Data supplied:

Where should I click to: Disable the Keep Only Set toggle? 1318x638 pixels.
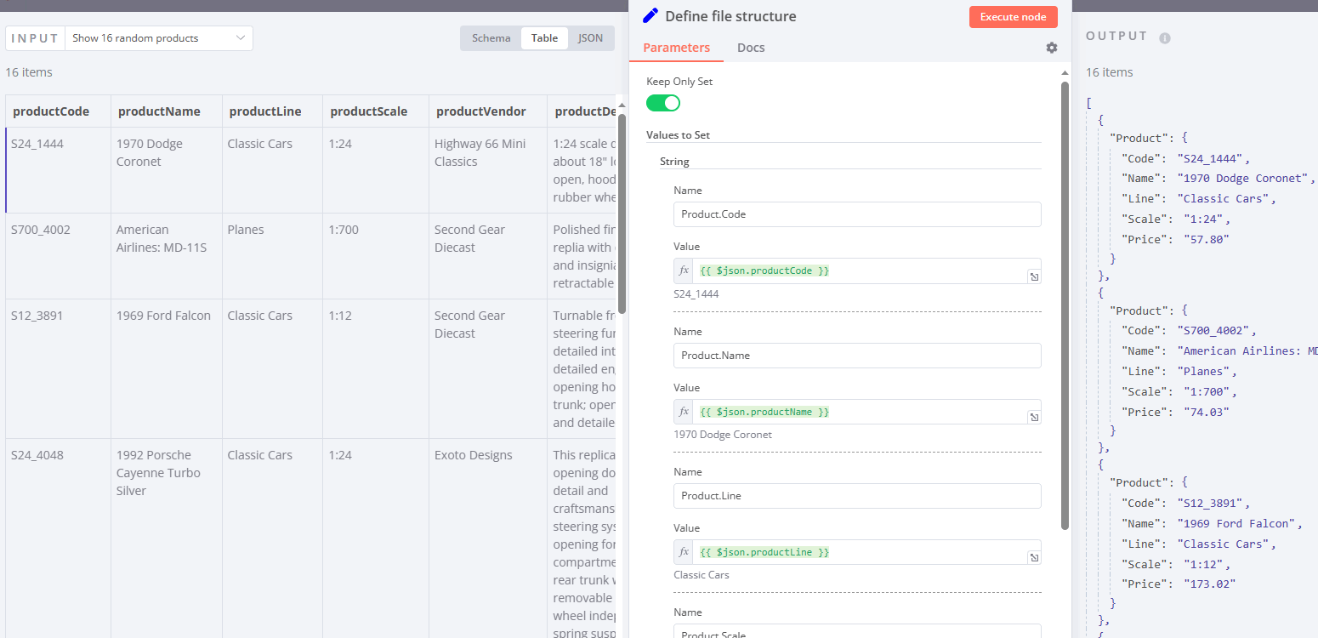point(662,102)
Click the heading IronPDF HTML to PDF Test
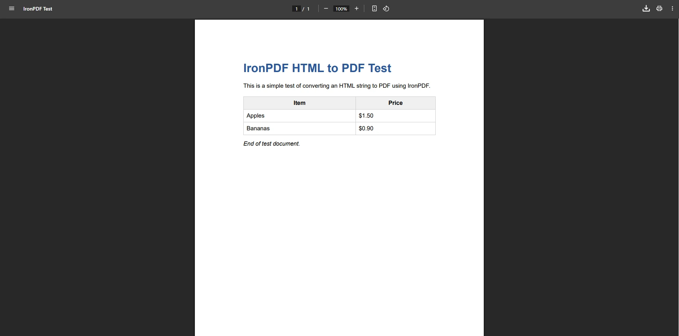This screenshot has height=336, width=679. 317,68
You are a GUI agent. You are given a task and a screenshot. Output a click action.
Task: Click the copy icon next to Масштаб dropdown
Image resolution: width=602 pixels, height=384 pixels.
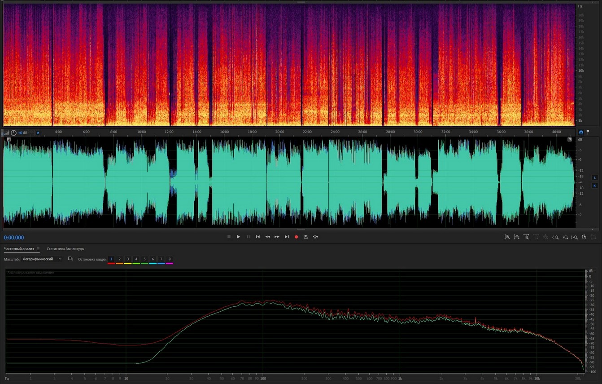(70, 259)
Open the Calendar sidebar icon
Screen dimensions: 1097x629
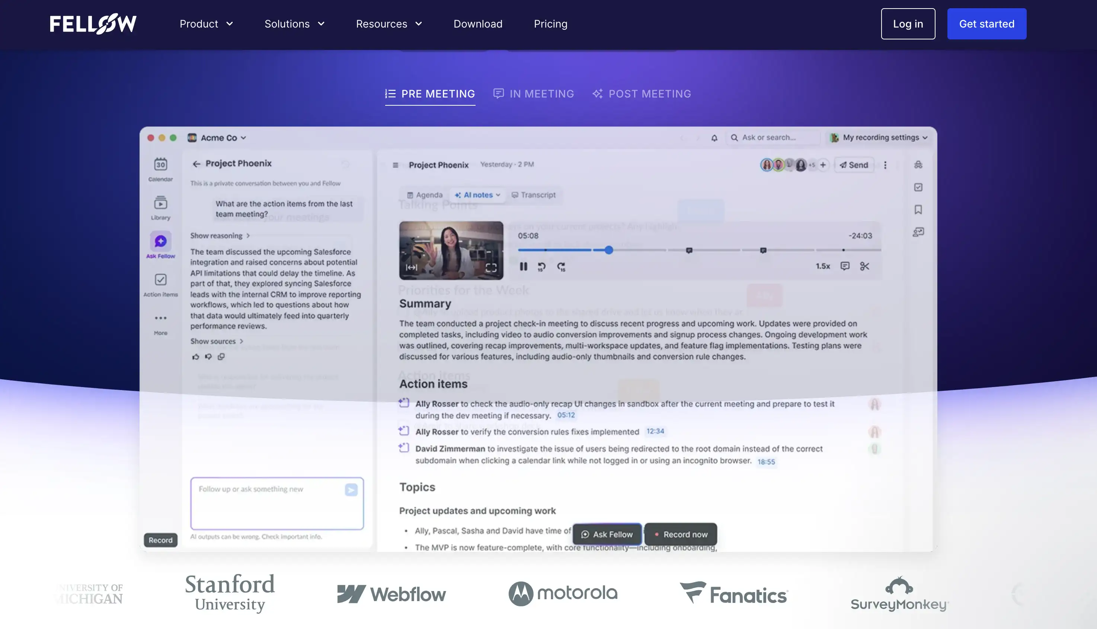[160, 164]
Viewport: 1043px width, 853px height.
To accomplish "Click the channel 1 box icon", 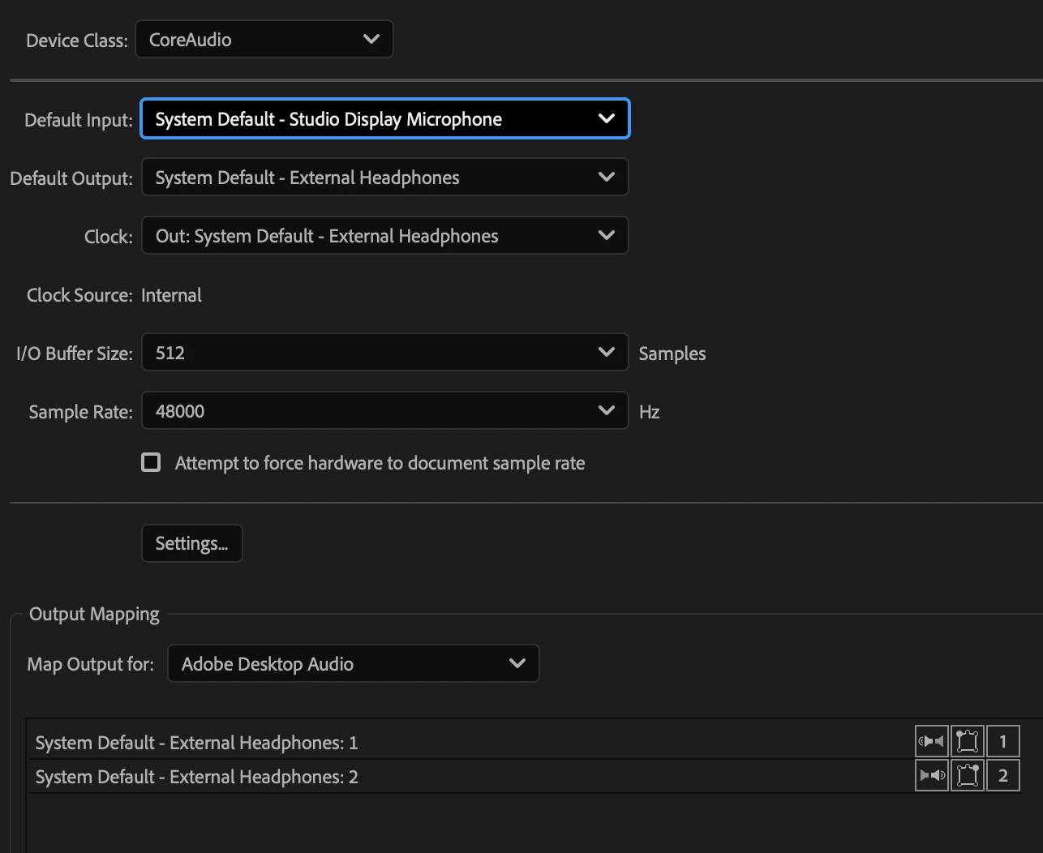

Exercise details:
Copy all of the entries above word for word, leaving out the pictures.

Expected answer:
Where should I click to: Disable the Keep Only Set toggle? 1318x638 pixels.
point(662,102)
Click the heading IronPDF HTML to PDF Test
This screenshot has height=336, width=679. 317,68
You are a GUI agent. You are given a task and a screenshot. Output a click action.
Task: Click the copy icon next to Масштаб dropdown
Image resolution: width=602 pixels, height=384 pixels.
(70, 259)
Open the Calendar sidebar icon
Screen dimensions: 1097x629
[160, 164]
Viewport: 1043px width, 853px height.
To accomplish "Click the channel 1 box icon", 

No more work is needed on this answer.